Eclìsia

Un’eclissi non spegne la luce: la trasforma. Eclìsia nasce in Trentino da uve resistenti e da un progetto di agricoltura sociale che celebra il passaggio e la trasformazione.
Un bianco luminoso, espressione di eleganza e cambiamento, che racconta il valore di ciò che si rivela quando tutto sembra fermarsi.

Eclìsia: il primo vino sociale del Trentino da vigneto resistente

Fondazione Famiglia Materna presenta Eclìsia, il primo vino del Trentino prodotto da un vigneto di uve resistenti nato interamente all’interno di un progetto sociale.

Un’opera collettiva, costruita nel tempo grazie a un lavoro paziente, competente e profondamente condiviso, capace di tenere insieme territorio, sostenibilità ambientale e responsabilità sociale.

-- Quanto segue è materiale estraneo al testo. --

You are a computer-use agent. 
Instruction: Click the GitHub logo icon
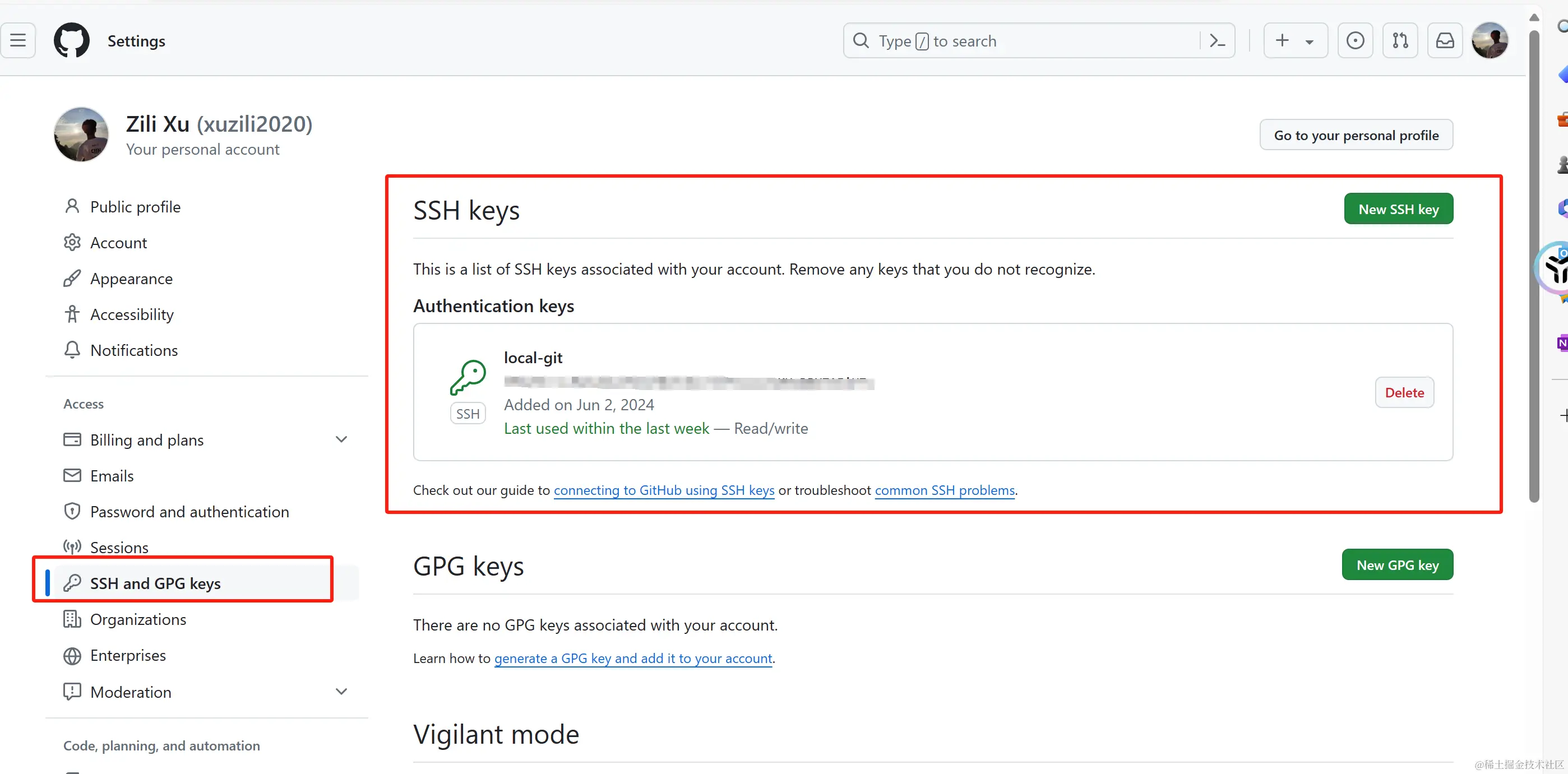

Un progetto che nasce da un incontro

La storia di Eclìsia affonda le proprie radici nella relazione costruita negli anni con la famiglia Bisoffi–Simoncelli. Martino Simoncelli è da tempo inserito nel Laboratorio per i prerequisiti lavorativi di Famiglia Materna che, tra le diverse progettualità, accompagna Ortinbosco.

Passo dopo passo, quello che era solo uno scambio di idee inizia a prendere corpo, trasformandosi in un progetto concreto che, nel tempo, ha dato vita a una visione agricola nuova, attenta all’ambiente e alle persone: Martino e la sua storia in primis, ma anche quella di tante donne, ragazze e ragazzi inseriti nel nostro Laboratorio e incontrati lungo il percorso.

Un vigneto resistente

Eclìsia nasce da uve resistenti PIWI, una delle frontiere più interessanti della viticoltura contemporanea. Si tratta di varietà ottenute attraverso incroci naturali selezionati, caratterizzate da un’elevata resistenza a malattie fungine come peronospora e oidio, con una conseguente riduzione fino all’80–90% dei trattamenti fitosanitari.

Un approccio che si traduce in benefici concreti per l’ambiente, per chi lavora nel vigneto e per il territorio nel suo complesso:

  • Elevata resistenza alle malattie fungine
  • Riduzione drastica dei trattamenti chimici
  • Minore impatto ambientale
  • Adatte all’agricoltura sostenibile e biologica
  • Riduzione dei costi di gestione
  • Migliore sicurezza per operatori e territorio
  • Buona adattabilità ai cambiamenti climatici

Un sapore unico, come la sua nascita

Elegante, resistente, floreale. Come tutte le grandi storie si accompagna bene a tutto il pasto: ottimo con pietanze a base di pesce, verdure, carni bianche, pasta ed ai formaggi a fine pasto.